Compile the code with:

# ml /c testnt.asm
# link /subsystem:console testnt.obj

1 2	# ml /c testnt.asm # link /subsystem:console testnt.obj

The assembly code of NtCreateFile(), NtWriteFile() and NtClose() are copied directly from ntdll.dll. For NtCreate(), 25h is the system service number that will be used to index into the KiServiceTable(SSDT, System Service Dispatch Table) to locate the kernel function that handles the call.

System service numbers vary between Windows versions. This is why they are not recommend to be used directly to invoke system calls. I only demonstrate the approach here. For Windows XP, the values of the three numbers are 25h, 112h and 19h. While for Windows 7, they are 42h, 18ch and 32h. Change them yourself if you’re running Windows 7. For a complete list of system service numbers, refer here or dissemble your ntdll.dll manually :). The output executable is a tiny one, only 3KB in size, since it eliminates the usage of CRT. Moreover, it has an empty list of import functions!

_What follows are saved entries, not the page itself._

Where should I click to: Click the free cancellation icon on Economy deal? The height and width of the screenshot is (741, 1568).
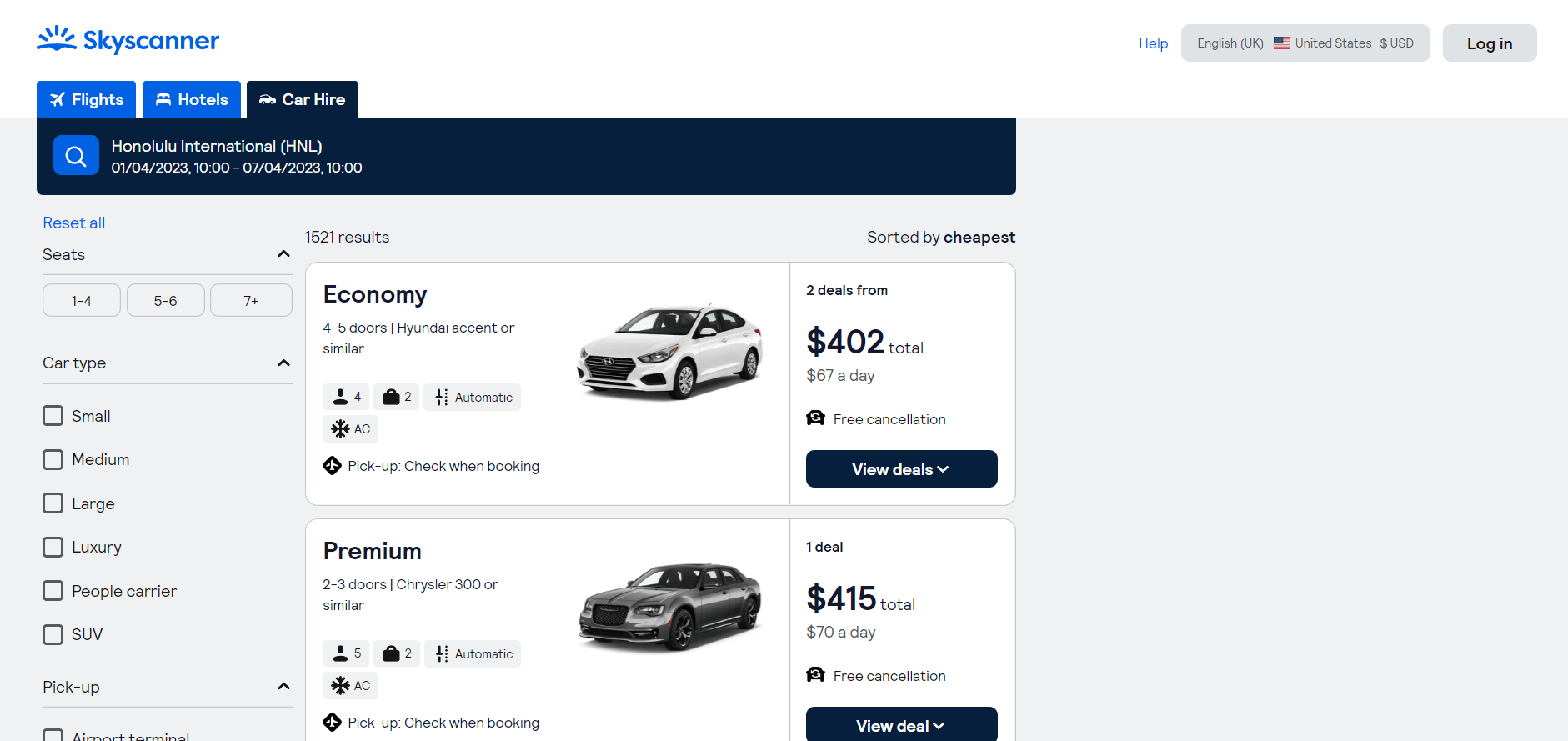814,418
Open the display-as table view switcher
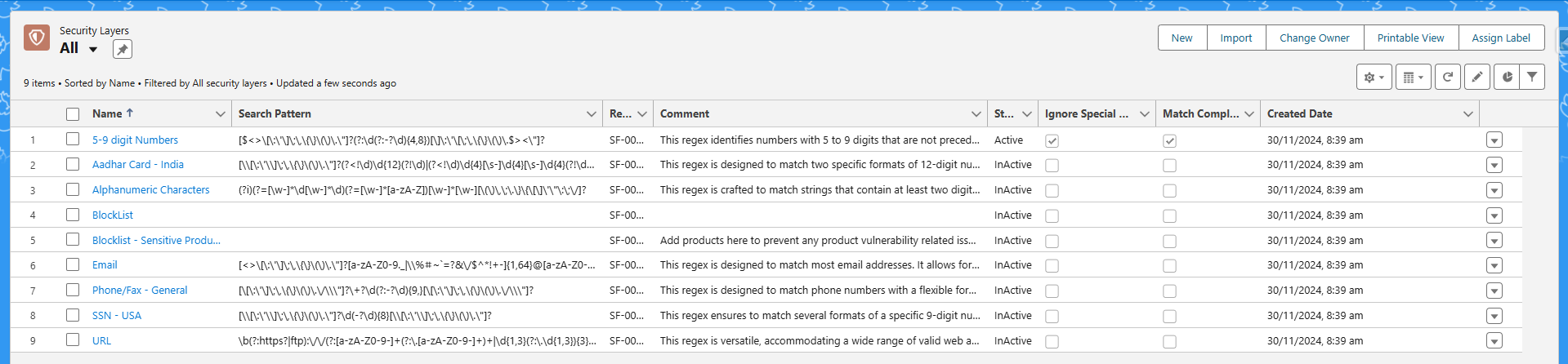This screenshot has width=1568, height=364. 1413,78
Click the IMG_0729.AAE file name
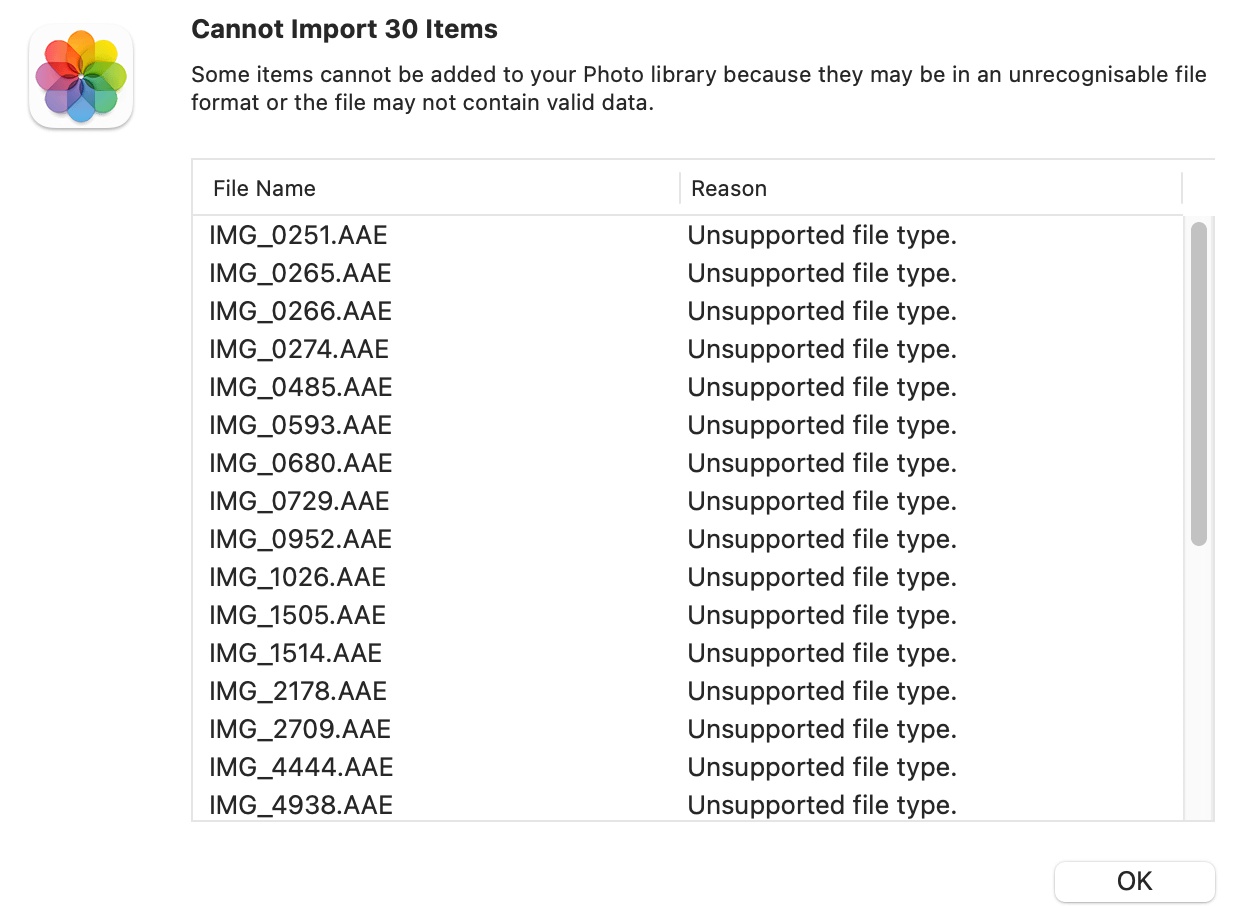The height and width of the screenshot is (906, 1250). pyautogui.click(x=299, y=502)
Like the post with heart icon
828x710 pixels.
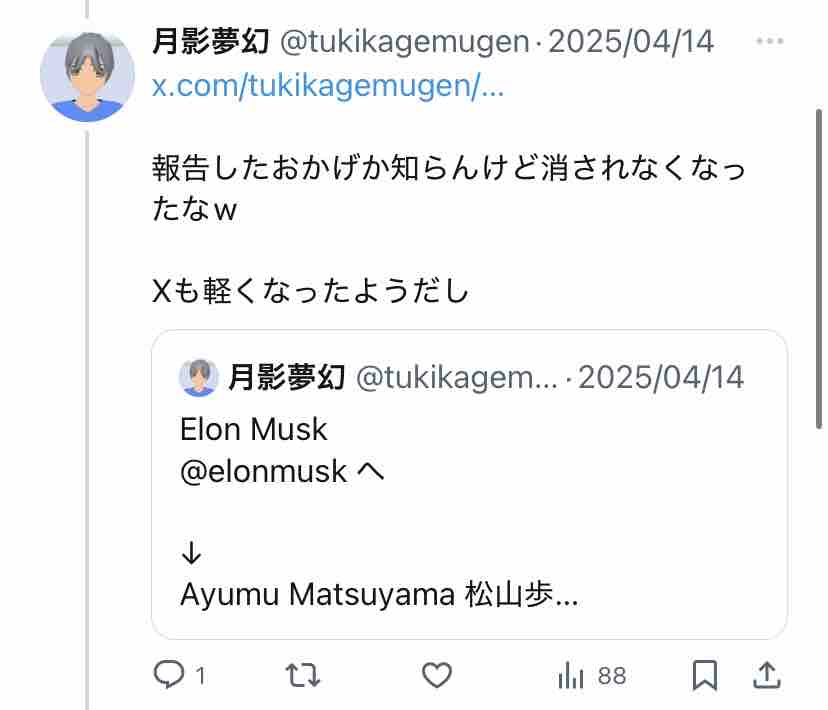tap(436, 676)
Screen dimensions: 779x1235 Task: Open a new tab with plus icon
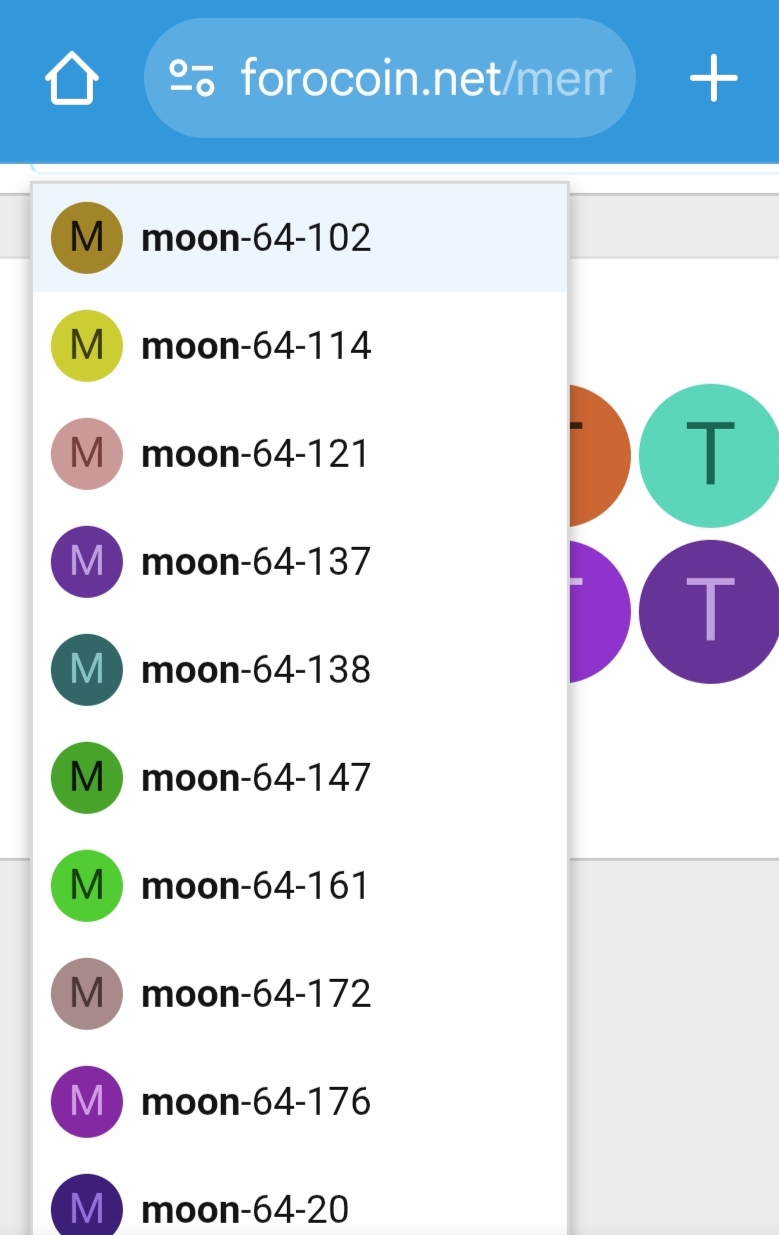tap(713, 78)
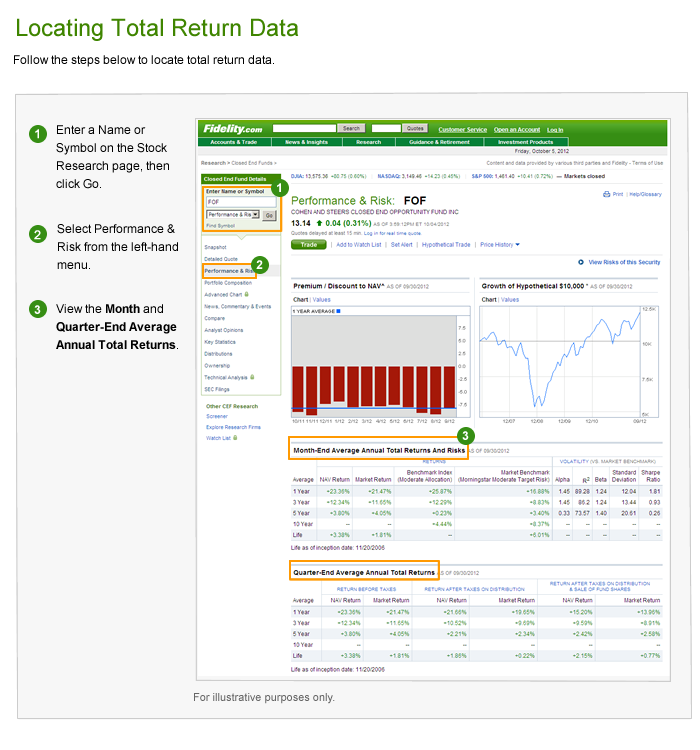Open the Accounts & Trade navigation tab
This screenshot has height=750, width=700.
click(233, 142)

At 7ffe0300h is a pointer to the following code:

mov edx, esp
sysenter

1 2	mov edx, esp sysenter

NOTE: The assembly code may work only when compiled to a 32-bit application. 64-bit mode is not tested and need modification to work.

One last point, it seems the STR_HELLO string is required to be aligned to 8 byte border. Otherwise, you will get 0x80000002 error code(STATUS_DATATYPE_MISALIGNMENT).